Endeks, küresel çapta seçim süreçleri ve çoğulculuk, hükümetlerin işleyişi, siyasi katılım, siyasi kültür ve sivil özgürlükler kategorisinde 60 göstergeyi değerlendirerek her ülkeye 0 ile 10 puan arasında bir not veriyor.
Kolayca tahmin edebileceğimiz gibi 10 tam puanı alan bir ülke yok, tıpkı 0 puanı olan ülke de olmadığı gibi.
En yüksek puanı Norveç almış: 9,81. En düşük not tabii ki Afganistan’ın: 0,25!
Dünya ortalaması 5,17.
Türkiye, dünya ortalamasının altında yer alıyor. Demokrasi puanımız 2023’te 4,33 iken 2024’te 4,26’ya düşmüş.
Türkiye bu notuyla “hibrit” demokrasiler kategorisinde yer alabiliyor.
167 ülke arasında 103. sıradayız ve bir önceki yıla göre puanı kötüleşen altı ülkeden biriyiz.
Rabbim yardım eder de Erdoğan rejimi notumuzu biraz daha indirmeyi başarırsa “otoriter rejimler” kümesine düşebileceğiz çünkü içinde bulunduğumuz kategorinin de sonlarındayız.
İktidarı bu konuda kararlı görüyorum ama bu kararlılık iyi bir şeye işaret de etmiyor maalesef.
Türkiye’de siyaset yapmak giderek “tehlikeli” bir iş haline geliyor.
Mesela CHP İstanbul İl Başkanı Özgür Çelik, geçen gün Emniyet Müdürlüğü’nden bir davet aldı.
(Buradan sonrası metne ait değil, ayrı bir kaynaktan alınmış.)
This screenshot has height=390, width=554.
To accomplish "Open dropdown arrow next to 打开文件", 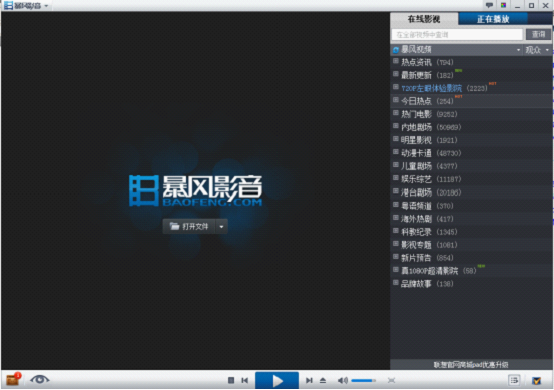I will pos(221,227).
Bu “gelin iftarı birlikte yapalım” daveti değil. Ekrem İmamoğlu’nun savcılığa ifade vermeye gittiği gün bazı partililer de Adliye dışında destek amacıyla toplanmışlardı. Çelik’in “polise çekilmesinin” nedeni bu toplantı.
Bu tür toplantılar için kimseden izin alınması gerekmediğini Anayasa yazıyor. AİHM ve AYM’nin de bu yönde sayısız kararı var. Ama yine de İl Başkanı hakkında soruşturma açılabiliyor.
İstanbul’da Gazze politikası nedeniyle Cumhurbaşkanı Erdoğan’ı protesto eden gençlere şiddet uygulayan polisler ile ilgili olarak da soruşturma izni verilmedi.
Şiddet kullanan polislerin amirleri tarafından korunarak, soruşturmalardan kurtulmaları artık sıradan bir uygulama.
Suç işleyen polislerin amirleri tarafından korunması tipik “otoriter rejim” görüntüsü.
Endekste Türkiye’nin de yer aldığı hibrit rejimler, genellikle seçimlerin adil olmasını önleyen önemli usulsüzlüklerin olduğu yerler olarak tanımlanıyor.
Hükümetin muhalefet partileri ve adayları üzerinde yaygın bir baskısı söz konusu.
Ekrem İmamoğlu’nun başına gelenler, seçilmiş belediye başkanlarının yerlerine devlet memurlarının tayin edilebilmesi gibi etkenler, Türkiye’deki serbest seçim geleneğini zedeliyor.
Endeks, hibrit rejimleri “yolsuzluk yaygınlaşma eğiliminde, hukukun üstünlüğü zayıf, sivil toplum zayıf, tipik olarak gazetecilere yönelik taciz ve baskının yanında yargı bağımsız değil” diye tanımlıyor ki bu tanım tıpa tıp bugünkü Türkiye’ye de uyuyor.
Türkiye, demokrasi dışı bir ülke olmaya doğru koşar adım ilerliyor.